Comparing Optimized Images

To compare the initial image that copies the source into a container and simply calls dotnet run isn’t really a fair comparison, but we’ve seen this a lot as it just looks so easy and it’s not immediately obvious why it matters.

First, lets build an image using the dockerfile at the beginning

  • Copy/Paste the dockerfile in the web project
  • Name it dockerfile.single
  • Replace the contents with:
    FROM microsoft/dotnet
    WORKDIR /app
    ENV ASPNETCORE_URLS http://+:80
    EXPOSE 80
    COPY . .
    RUN dotnet restore
    ENTRYPOINT ["dotnet", "run"]
  • Change to the root of the project directory, where the dockerfile.single is added
  • Build the image
    docker build . -f dockerfile.single -t web:single
  • Run the image
    docker run -d -p 8080:80 web:single

First, lets do the most obvious, check the image size:

docker images

IMAGE ID            REPOSITORY                   TAG                 SIZE
0ec4274c5571        web                          optimized           276.2 MB
f9f196304c95        web                          single              583.8 MB
f450043e0a44        microsoft/aspnetcore         1.0.1               266.7 MB
706045865622        microsoft/aspnetcore-build   1.0.1               896.6 MB

Notice the web:optimized image is <10mb larger than our aspnetcore image, providing a small image to travel across the network and a fast, optimized image for serving requests

Now, you might argue, size doesn’t matter. This is easier to build. We can talk about network-close, and the desire to have your images small and close to your deployments to reduce latency and ingress/egress costs.

But, lets talk about startup time. If we measure the amount of time docker run takes to return, then the amount of time the container takes to start serving requests, we can see some interesting numbers. And, the impact of dynamic compilation.

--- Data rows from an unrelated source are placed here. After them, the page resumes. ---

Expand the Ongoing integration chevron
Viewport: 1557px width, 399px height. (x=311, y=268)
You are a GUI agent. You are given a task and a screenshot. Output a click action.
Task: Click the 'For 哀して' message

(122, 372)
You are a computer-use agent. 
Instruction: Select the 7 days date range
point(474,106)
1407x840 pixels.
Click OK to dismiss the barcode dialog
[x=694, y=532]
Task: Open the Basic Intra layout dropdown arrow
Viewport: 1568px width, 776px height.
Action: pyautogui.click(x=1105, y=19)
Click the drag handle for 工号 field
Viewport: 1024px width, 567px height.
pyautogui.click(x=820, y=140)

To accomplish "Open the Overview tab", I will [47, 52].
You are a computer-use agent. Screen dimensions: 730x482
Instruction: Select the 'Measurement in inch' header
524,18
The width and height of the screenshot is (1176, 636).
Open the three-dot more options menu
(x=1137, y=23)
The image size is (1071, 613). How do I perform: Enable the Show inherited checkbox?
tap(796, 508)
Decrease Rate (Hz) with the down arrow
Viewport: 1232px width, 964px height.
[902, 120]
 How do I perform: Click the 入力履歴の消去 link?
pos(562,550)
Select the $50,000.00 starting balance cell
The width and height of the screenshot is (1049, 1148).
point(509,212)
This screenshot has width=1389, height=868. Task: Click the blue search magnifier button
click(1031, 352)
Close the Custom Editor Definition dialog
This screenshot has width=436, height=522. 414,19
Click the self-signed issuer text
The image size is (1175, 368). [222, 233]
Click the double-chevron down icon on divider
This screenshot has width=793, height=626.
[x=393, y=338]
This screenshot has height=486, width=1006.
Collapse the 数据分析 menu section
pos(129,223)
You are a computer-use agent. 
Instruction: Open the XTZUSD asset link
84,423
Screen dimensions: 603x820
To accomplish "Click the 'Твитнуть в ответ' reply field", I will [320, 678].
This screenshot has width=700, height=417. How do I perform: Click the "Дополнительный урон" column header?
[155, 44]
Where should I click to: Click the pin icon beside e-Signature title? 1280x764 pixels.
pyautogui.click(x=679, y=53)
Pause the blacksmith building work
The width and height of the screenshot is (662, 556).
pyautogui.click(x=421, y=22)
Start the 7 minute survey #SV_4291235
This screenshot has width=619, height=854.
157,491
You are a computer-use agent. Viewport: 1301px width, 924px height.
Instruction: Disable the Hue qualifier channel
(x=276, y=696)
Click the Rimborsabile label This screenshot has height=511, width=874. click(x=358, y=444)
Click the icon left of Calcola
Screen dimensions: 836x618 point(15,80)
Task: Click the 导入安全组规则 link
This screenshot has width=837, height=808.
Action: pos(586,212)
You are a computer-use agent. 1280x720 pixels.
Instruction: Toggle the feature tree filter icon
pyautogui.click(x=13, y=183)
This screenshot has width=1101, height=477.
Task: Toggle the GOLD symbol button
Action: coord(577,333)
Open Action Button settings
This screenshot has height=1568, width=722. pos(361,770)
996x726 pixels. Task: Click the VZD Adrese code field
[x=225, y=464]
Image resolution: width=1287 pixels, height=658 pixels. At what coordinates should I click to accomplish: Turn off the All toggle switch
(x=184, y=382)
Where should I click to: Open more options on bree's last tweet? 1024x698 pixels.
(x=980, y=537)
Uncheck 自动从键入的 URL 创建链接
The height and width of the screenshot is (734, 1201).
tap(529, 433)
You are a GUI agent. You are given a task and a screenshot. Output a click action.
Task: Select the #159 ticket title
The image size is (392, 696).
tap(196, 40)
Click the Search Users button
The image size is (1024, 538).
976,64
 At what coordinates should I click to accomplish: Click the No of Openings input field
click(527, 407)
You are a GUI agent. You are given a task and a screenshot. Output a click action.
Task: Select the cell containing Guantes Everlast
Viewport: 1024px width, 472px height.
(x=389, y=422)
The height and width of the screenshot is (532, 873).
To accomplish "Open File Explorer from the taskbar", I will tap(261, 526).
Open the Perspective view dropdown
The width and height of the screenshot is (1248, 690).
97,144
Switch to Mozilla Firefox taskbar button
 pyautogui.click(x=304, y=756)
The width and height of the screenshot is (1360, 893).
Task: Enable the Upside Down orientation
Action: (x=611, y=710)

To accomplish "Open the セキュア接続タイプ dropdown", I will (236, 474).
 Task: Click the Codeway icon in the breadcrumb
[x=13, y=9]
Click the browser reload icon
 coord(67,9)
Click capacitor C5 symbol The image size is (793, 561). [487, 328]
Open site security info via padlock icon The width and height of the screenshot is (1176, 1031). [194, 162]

Image Size Container Start Responds to Requests
Restore/Run in a single container 583.8 0.530ms 14.600ms
Compile and Build in separate containers 276.2 0.540ms 3.768ms

While there are many ways to optimize the single build solution such as using dotnet publish, removing content, the reality is you’re attempting to cleanup an image that was loaded with stuff we’re trying to avoid. So, while it is a few extra steps, hopefully this article helps show that with a few scripts and docker-compose, we can automate this without having to cleanup a dirty image.

Thanks and please let us know what else you’d like to see in our tools, docs and runtime

The Microsoft Ignite 2016 talk is now available here.

And a special thanks to Glenn Condron for working through the various build options we considered along the way.

Comments (21)

  1. Cesar de la Torre says:

    Nice post! 🙂

  2. rs38 says:

    my be I need to dig a bit further, but I don’t get it, where the magic happens, like pre-jitting?!

  3. rs38 says:

    very nice! my be I need to dig a bit further, but I don’t get it, where the magic happens, like pre-jitting?!

    1. Steve Lasker says:

      The core nugets are pre-jitted in the aspnetcore and aspnetcore-build images. This reduces startup time by 30%. We haven’t yet provided a model for pre-jitting your code, however the size of the code that’s likely placed in a container is relatively small comparatively. We plan to provide pre-jitting build solutions in the future.

  4. Os1r1s110 says:

    Hi there, nice article!

    I would have a little question for you…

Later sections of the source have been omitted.